La ganadora del Premio Planeta más joven de España es también una de las mujeres que más ha escrito sobre viajes, porque ha viajado incesantemente desde que era muy joven. Acaba de publicar una ‘Guía de lugares que ya no existen’ (RBA)

Espido Freire no ha dejado de vivir con pasión la literatura desde los 23 años, cuando publicó su primera novela. Ni de soportar los rigores de la promoción desde los 25, cuando ganó el Premio Planeta. Admite que hasta los 40 disfrutó poco de la vida, que a los 50 le da menos importancia a todo y que está deseando ver qué le deparan los 70 y 80. En todos estos años jamás ha dejado de viajar, bien por exigencias profesionales, bien por puro placer, ni de escribir sobre esos viajes. Ahora acaba de publicar una Guía de lugares que ya no existen, justo cuando el mundo empieza a cuestionar unas fronteras que para ella eran incuestionables: “Pensamos que Europa no, que Estados Unidos no, que Occidente no, que nuestra generación no, pero sí”.

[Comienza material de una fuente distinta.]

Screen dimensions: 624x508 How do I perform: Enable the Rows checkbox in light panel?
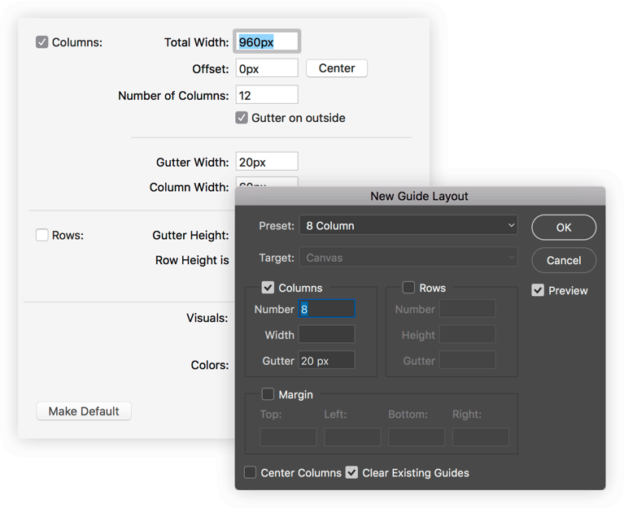[42, 236]
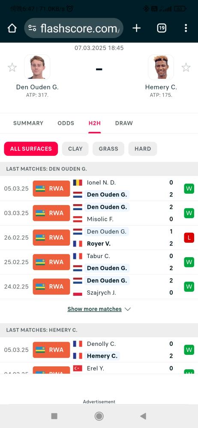Tap the Android home circle button
The image size is (198, 428).
(99, 416)
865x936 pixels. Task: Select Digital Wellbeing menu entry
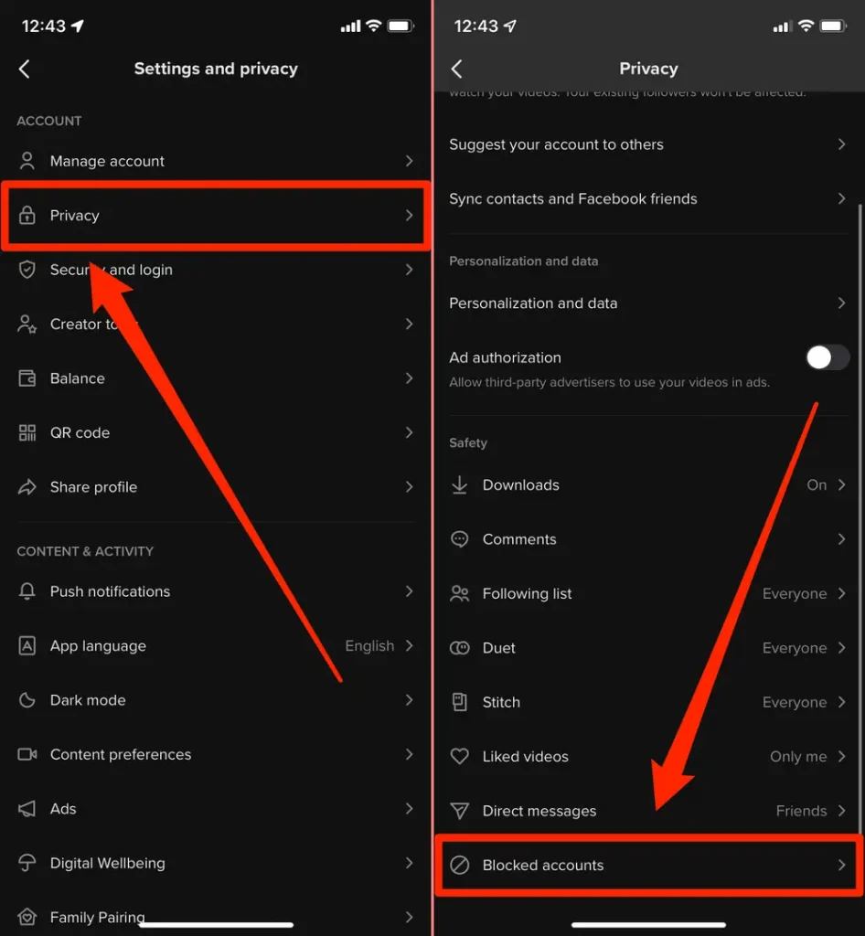[x=216, y=863]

Pregunta. En su libro ridiculiza esa frase cursi que dice que “leer es viajar”.

Respuesta. Todos debemos atravesar una fase en nuestra vida en la que poder ser cursis. El principio del enamoramiento, los primeros años de la maternidad... y los viajes. Cuando estamos en lo evocativo o en lo elogioso es muy fácil caer en ello. Hay una voluntad constante en el ser humano contemporáneo de esnobismo y hay que tener cuidado con qué nos gusta y qué decirnos sobre ello, porque envejece a una velocidad vertiginosa.